Nel corso degli anni il gruppo è stato al centro di diversi episodi di violenza e di inchieste giudiziarie. Tra questi viene ricondotto a una delle prime fasi di scontro per il controllo del territorio un episodio risalente all’11 maggio 1991, con l’omicidio di Vincenzo Chindamo e il ferimento di Antonio Chindamo, maturato – secondo ricostruzioni giudiziarie – nell’ambito di dinamiche criminali locali.

Sul piano processuale, vari esponenti del sodalizio hanno riportato condanne pesanti.
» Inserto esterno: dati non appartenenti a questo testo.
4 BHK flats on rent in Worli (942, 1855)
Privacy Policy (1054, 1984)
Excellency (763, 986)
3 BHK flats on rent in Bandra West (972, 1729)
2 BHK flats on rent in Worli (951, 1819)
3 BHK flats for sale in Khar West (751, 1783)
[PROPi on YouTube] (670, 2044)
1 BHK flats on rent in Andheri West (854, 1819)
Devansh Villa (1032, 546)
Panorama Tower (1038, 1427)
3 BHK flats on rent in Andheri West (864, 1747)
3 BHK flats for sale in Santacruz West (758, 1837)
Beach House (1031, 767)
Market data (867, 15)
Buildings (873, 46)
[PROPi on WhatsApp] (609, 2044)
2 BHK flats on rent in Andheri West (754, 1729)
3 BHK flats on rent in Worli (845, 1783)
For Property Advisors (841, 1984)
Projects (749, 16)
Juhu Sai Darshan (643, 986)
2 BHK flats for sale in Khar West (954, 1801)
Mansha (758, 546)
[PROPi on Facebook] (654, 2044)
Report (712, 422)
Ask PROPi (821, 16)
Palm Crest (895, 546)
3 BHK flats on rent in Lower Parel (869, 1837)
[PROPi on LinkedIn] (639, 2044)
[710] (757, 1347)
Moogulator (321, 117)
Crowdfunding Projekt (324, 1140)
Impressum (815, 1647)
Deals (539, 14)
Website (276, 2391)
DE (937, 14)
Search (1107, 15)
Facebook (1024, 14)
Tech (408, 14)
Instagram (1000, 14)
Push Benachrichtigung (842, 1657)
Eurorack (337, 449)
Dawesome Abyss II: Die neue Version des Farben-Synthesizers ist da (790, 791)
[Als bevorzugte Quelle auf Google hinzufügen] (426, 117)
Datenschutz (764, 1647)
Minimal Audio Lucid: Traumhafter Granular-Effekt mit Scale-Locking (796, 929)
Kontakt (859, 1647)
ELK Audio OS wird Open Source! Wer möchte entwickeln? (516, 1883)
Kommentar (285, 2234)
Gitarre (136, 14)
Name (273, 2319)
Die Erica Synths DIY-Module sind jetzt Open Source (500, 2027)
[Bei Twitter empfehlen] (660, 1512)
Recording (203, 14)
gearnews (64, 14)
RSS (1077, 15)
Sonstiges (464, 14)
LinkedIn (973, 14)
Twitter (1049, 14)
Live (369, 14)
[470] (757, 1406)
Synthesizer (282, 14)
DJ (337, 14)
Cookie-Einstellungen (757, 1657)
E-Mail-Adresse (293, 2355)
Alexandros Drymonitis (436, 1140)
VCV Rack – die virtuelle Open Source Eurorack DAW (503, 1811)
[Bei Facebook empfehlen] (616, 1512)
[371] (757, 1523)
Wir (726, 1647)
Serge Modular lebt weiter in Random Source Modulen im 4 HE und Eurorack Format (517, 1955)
Tra questi Pasquale Pititto, attualmente detenuto al regime del 41 bis, già condannato per omicidio e nel procedimento “Tirreno”, e Michele Silvano Mazzeo, anch’egli sottoposto al carcere duro per associazione mafiosa e traffico di stupefacenti.

Nel contesto del processo “Maestrale” è inoltre emersa, secondo gli atti, la presenza di soggetti riconducibili al gruppo in grado di agevolare e anticipare le attività investigative, elemento che ha rafforzato l’attenzione degli inquirenti sulla capacità di infiltrazione del sodalizio.

Oggi la cosca Pititto-Prostamo-Iannello viene descritta dagli atti giudiziari come una struttura ancora articolata e radicata, sostenuta da rapporti con altri clan storici del Vibonese, in un contesto territoriale da anni al centro di operazioni antimafia e monitoraggi investigativi costanti.